Task details: Update the entries from the line with "You are a GUI" to the line with "coord(37,784)" so that "avatar image" becomes "profile picture" and nothing else changes. Reproduce only those lines, and leave the pictures out.

Material for this task:
= = = =

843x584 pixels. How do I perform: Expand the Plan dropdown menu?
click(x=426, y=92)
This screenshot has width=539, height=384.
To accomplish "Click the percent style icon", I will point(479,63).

= = = =

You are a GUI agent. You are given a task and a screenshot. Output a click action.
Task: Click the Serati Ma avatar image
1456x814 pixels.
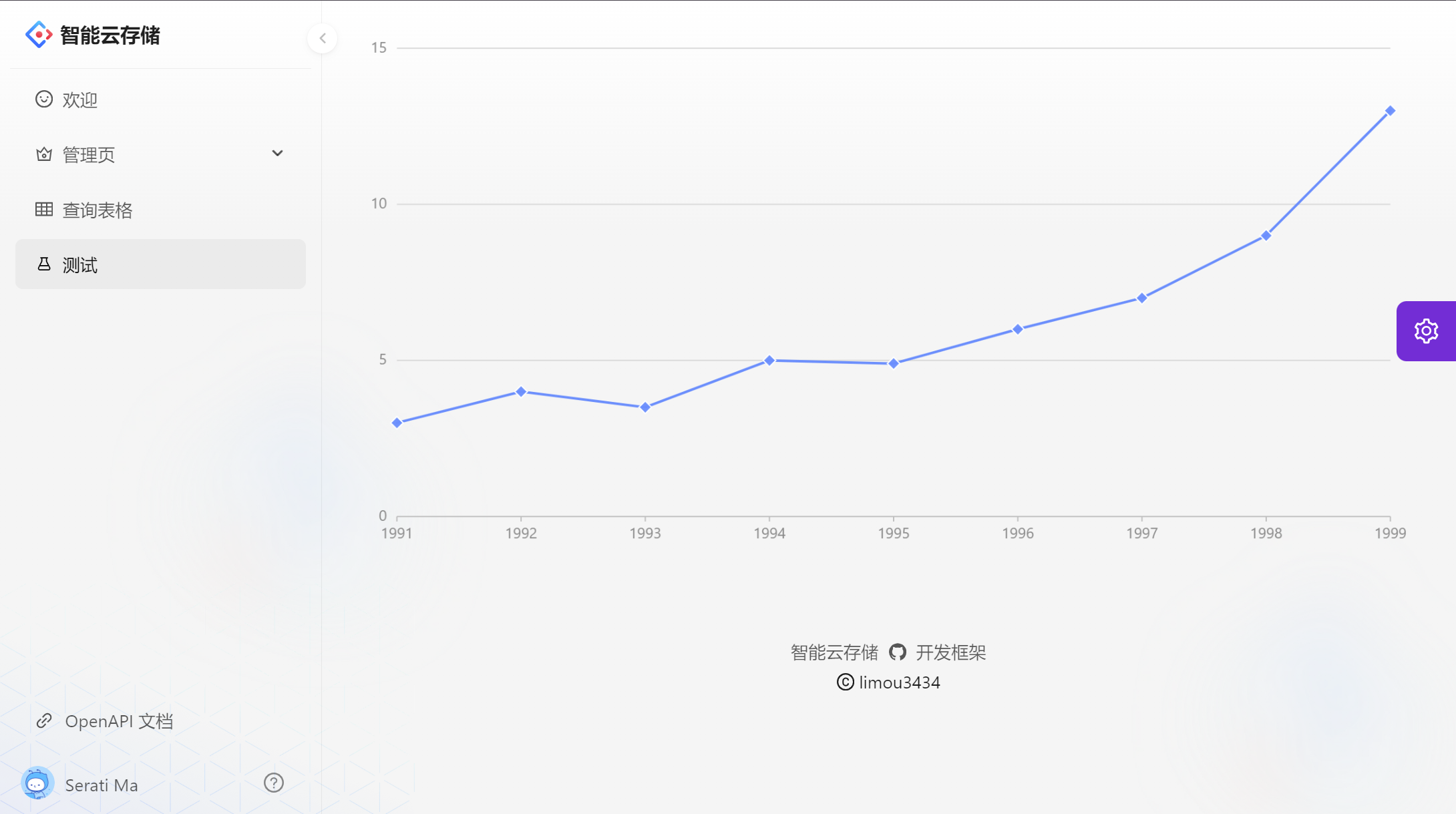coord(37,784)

= = = =

Result of this task:
You are a GUI agent. You are given a task and a screenshot. Output a click action.
Task: Click the Serati Ma profile picture
1456x814 pixels.
coord(37,784)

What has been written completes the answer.